The adverse credibility finding, as justified by the BIA, was not supported by substantial evidence. The BIA cited only two purported inconsistencies in Kaur’s testimony, both of which are insufficient to support the finding. The first of these — a witness’s inability to corroborate Kaur’s testimony concerning the death of her uncle — relies on conjecture about the witness’s conversations with Kaur and imports cultural assumptions that may not apply to the petitioner and her witness. Kumar v. Gonzales, 444 F.3d 1043, 1052 (9th Cir.2006) (holding that an adverse credibility finding was improperly based on conjecture when the Immigration Judge determined that it was incredible that the petitioner would not know his brother’s whereabouts despite their having fled India together).

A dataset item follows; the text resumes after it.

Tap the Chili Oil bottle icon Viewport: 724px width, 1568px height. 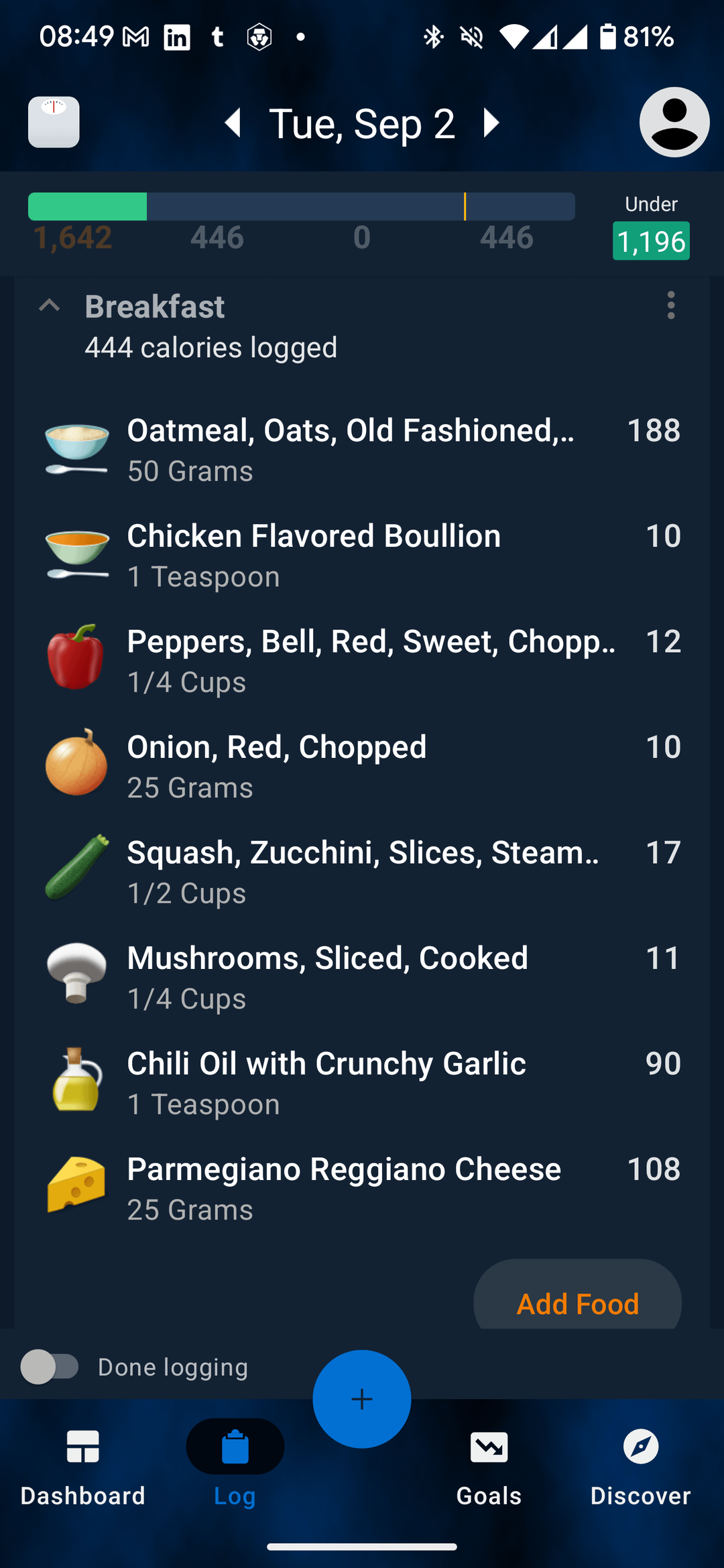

The second purported inconsistency— Kaur’s conflicting testimony about which political faction she belonged to — did not go to the heart of the claim, as required in pre-REAL ID Act cases such as this one. Marcos v. Gonzales, 410 F.3d 1112, 1117 (9th Cir.2005). Significantly, Kaur claims that she was persecuted for her involvement in the All India Sikh Student Federation (“AISSF”), not for her involvement, if any, in Akali Dal. Moreover, her explanation that the two factions sometimes worked together was improperly rejected by the BIA, which cited evidence of the factions’ disagreement on certain issues, but disregarded evidence of the factions’ agreement on other important issues.

The BIA also failed to address documentary evidence submitted by Kaur to support her testimony. See Lin v. Gonzales, 434 F.3d 1158, 1162 (9th Cir.2006) (noting that although the trier of fact may find that documentary evidence is not credible, “the record must include some ‘evidence undermining their reliability,’ such that a reviewing court can objectively verify whether the IJ has a legitimate basis to distrust the documents.”). Kaur submitted a death certificate' corroborating her testimony concerning her uncle’s death; an affidavit from Ranjit Singh, her village sarpanch, supporting her testimony that she had been arrested and tortured; and a letter from the AISSF president confirming that she was a member of the organization and that she fled India due to harassment by police. The BIA did not address this evidence even though it supported key points in Kaur’s claim.

PETITION GRANTED AND REMANDED. 
      
       This disposition is not appropriate for publication and is not precedent except as provided by 9th Cir. R. 36-3.